We're not the kind who butt-slap each other or hang out late nights in pubs. In fact, S summed it up well last week - when we planned to meet and I asked him where should we meet, he texted me 'Basically any place where we can sit, talk for hours and laugh out loud'. That's all we look forward to when we meet. Venue, occasion, others around us don't matter.

I know there are many more happy and sad moments ahead. I know we'll continue to be part of each other's lives. I know this friendship will last forever. Thank God for friends like these!

P.S. Not really a friendship day post, but when I saw so many quotes, anecdotes and wishes about friendship yesterday, I kept thinking who really mattered to me, and couldn't help thinking about how our friendship started, grew and where we are today.

Tuesday, July 19, 2011

Silence

What do we crave for when we're in a choc-a-block traffic jam? In a market? In a railway station/airport? Silence.

All you need sometimes is silence. Silence to think, to gather our thoughts, remember, introspect, and finally make peace with a situation. In my view, the strongest are those who can take things calmly - happy or sad. It takes a lot from someone to not jump in joy and shout out to the whole world that they've achieved something, or to cry their hearts out when they're deeply disturbed about something.

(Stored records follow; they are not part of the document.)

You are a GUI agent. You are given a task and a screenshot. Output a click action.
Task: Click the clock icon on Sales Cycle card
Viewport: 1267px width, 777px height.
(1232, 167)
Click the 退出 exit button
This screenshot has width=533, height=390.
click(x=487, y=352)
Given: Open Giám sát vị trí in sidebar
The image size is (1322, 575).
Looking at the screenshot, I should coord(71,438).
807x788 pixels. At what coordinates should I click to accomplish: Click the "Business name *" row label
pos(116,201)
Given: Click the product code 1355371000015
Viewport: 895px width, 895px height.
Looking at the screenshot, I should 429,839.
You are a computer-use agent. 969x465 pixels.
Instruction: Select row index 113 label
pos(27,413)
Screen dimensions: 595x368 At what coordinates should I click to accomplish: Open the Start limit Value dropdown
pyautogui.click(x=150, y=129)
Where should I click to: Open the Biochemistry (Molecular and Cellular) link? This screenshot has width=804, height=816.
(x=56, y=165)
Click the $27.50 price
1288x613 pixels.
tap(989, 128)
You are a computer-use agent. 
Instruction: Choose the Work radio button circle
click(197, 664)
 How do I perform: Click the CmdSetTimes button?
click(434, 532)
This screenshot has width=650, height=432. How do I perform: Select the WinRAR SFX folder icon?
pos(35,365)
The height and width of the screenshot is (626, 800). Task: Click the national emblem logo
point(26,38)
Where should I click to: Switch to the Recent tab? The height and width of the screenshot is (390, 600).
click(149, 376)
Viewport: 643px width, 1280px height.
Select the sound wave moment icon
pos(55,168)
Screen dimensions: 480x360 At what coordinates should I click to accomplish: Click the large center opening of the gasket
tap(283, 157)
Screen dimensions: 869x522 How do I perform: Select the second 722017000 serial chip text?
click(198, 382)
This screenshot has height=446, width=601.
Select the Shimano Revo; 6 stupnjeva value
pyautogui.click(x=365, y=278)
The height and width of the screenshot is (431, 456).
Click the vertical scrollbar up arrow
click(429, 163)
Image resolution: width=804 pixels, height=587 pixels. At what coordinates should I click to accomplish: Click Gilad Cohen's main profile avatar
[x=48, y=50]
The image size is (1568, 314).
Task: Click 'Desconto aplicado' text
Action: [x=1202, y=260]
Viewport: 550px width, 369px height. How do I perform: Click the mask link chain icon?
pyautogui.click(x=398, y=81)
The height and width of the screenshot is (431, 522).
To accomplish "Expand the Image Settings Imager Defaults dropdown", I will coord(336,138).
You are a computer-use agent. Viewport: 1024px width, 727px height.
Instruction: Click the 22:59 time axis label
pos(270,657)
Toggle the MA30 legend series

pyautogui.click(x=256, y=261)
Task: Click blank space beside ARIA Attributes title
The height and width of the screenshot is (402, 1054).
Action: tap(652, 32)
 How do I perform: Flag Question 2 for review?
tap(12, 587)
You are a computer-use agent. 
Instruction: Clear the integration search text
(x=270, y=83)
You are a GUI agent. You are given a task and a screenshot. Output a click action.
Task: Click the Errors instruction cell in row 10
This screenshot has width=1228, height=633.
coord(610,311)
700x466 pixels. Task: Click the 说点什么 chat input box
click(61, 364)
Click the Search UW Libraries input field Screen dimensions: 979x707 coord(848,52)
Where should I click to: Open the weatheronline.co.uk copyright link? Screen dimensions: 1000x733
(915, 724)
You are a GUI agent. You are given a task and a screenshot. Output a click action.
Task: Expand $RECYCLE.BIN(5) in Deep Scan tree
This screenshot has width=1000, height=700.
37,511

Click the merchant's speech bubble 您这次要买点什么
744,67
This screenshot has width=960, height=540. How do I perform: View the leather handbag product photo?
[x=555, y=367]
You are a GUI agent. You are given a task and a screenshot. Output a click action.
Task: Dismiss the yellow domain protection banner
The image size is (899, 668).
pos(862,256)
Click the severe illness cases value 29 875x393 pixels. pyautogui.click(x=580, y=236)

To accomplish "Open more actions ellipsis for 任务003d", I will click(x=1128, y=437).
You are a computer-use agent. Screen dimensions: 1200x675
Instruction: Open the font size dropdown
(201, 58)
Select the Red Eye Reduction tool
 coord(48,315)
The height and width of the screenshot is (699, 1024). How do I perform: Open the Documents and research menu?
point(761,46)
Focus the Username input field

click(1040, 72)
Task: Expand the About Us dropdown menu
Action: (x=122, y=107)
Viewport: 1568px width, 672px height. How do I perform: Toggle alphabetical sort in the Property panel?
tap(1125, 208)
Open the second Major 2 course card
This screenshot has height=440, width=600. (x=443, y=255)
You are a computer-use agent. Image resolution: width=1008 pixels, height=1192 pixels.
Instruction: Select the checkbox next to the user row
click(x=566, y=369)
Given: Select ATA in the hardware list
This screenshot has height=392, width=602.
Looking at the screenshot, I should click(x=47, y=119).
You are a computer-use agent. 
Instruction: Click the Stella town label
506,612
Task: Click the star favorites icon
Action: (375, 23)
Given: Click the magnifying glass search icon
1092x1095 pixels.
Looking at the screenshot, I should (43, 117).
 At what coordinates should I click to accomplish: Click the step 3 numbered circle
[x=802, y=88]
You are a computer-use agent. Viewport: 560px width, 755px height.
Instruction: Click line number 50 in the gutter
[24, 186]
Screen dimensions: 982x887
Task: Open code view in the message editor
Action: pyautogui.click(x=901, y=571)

It's not even about feeling happy or sad. Sometimes, you just want to not speak or listen to anything. Just want to let those thoughts run in your mind and vanish after it ends. When we go through those moments, it doesn't matter how many people surround us, all that matters is the freedom to remain silent.

But then, silence is not interpreted the same by everyone. If you say you choose to be silent, you face mockery. Or dissent. Or both. Usually, you're termed weird, asocial, or insensitive. But rarely do you find people who can understand the silence and let you be. Isn't silence better than 10 or a million words which may hurt or may not make sense at all?